## DATA EXTRACT
%%

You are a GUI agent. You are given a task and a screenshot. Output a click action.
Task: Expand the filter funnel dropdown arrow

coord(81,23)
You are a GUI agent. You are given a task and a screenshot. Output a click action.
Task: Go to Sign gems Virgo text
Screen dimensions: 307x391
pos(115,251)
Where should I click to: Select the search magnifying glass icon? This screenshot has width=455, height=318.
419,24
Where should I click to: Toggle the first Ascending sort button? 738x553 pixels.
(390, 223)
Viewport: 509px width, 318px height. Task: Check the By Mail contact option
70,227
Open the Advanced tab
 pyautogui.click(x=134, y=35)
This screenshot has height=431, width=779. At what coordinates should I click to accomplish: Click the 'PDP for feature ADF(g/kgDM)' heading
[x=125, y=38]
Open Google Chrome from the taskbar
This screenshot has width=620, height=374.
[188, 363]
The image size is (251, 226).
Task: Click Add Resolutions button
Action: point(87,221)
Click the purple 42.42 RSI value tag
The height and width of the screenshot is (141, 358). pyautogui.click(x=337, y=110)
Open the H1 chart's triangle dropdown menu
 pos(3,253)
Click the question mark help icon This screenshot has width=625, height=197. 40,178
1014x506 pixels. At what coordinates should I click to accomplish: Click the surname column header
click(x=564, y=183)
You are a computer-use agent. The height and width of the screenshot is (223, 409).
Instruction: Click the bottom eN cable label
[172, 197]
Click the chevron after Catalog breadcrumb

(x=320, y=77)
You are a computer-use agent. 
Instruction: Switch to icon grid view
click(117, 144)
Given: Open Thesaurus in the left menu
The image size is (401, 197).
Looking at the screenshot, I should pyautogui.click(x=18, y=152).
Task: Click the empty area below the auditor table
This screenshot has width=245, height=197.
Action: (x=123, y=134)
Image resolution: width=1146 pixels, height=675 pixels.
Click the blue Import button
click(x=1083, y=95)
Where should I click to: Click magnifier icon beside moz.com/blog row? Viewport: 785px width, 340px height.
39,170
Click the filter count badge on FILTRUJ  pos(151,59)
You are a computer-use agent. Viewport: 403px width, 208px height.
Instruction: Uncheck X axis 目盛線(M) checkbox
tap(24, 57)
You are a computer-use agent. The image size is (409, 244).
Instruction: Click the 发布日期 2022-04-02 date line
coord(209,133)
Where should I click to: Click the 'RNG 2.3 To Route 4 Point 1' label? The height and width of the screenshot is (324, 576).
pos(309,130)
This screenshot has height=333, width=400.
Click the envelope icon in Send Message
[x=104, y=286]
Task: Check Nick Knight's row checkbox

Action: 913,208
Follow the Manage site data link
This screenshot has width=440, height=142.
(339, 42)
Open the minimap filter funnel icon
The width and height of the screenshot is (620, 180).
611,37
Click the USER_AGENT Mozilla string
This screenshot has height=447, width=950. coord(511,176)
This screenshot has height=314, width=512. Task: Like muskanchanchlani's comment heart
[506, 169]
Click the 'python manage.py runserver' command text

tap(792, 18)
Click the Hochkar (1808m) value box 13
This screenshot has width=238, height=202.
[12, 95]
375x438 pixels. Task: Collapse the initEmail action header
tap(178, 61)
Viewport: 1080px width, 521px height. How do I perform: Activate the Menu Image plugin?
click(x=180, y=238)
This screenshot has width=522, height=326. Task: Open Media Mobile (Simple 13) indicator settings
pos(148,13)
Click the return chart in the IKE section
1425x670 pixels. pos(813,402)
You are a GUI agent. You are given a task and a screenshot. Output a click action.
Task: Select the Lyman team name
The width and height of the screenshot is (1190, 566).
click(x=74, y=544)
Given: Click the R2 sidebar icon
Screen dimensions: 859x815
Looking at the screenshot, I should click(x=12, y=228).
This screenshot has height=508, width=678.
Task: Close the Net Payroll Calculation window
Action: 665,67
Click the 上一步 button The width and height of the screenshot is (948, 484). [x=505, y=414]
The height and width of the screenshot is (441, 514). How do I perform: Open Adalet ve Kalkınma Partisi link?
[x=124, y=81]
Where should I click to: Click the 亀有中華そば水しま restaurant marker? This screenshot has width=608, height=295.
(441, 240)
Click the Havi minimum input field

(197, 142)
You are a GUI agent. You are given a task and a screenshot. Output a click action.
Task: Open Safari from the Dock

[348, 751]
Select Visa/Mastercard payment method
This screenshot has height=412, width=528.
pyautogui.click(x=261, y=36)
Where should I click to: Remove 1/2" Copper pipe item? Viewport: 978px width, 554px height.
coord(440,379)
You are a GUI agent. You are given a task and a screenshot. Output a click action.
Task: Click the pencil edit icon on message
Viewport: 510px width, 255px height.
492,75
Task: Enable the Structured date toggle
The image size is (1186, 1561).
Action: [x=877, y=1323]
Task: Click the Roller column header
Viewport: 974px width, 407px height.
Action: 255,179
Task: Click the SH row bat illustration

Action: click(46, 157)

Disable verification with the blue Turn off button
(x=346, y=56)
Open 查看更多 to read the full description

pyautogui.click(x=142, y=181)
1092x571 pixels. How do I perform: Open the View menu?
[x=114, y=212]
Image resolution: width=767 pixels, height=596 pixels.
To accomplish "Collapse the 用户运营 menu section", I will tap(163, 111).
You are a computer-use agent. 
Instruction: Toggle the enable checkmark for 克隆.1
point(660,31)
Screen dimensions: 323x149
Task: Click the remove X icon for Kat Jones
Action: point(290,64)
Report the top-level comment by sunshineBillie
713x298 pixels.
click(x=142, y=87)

%%

The answer must consist of every line from the data that holds the string "computer".

You are a computer-use agent. The height and width of the screenshot is (223, 409).
You are a computer-use agent. 
You are a computer-use agent. Viewport: 403px width, 208px height.
You are a computer-use agent. The image size is (409, 244).
You are a computer-use agent. 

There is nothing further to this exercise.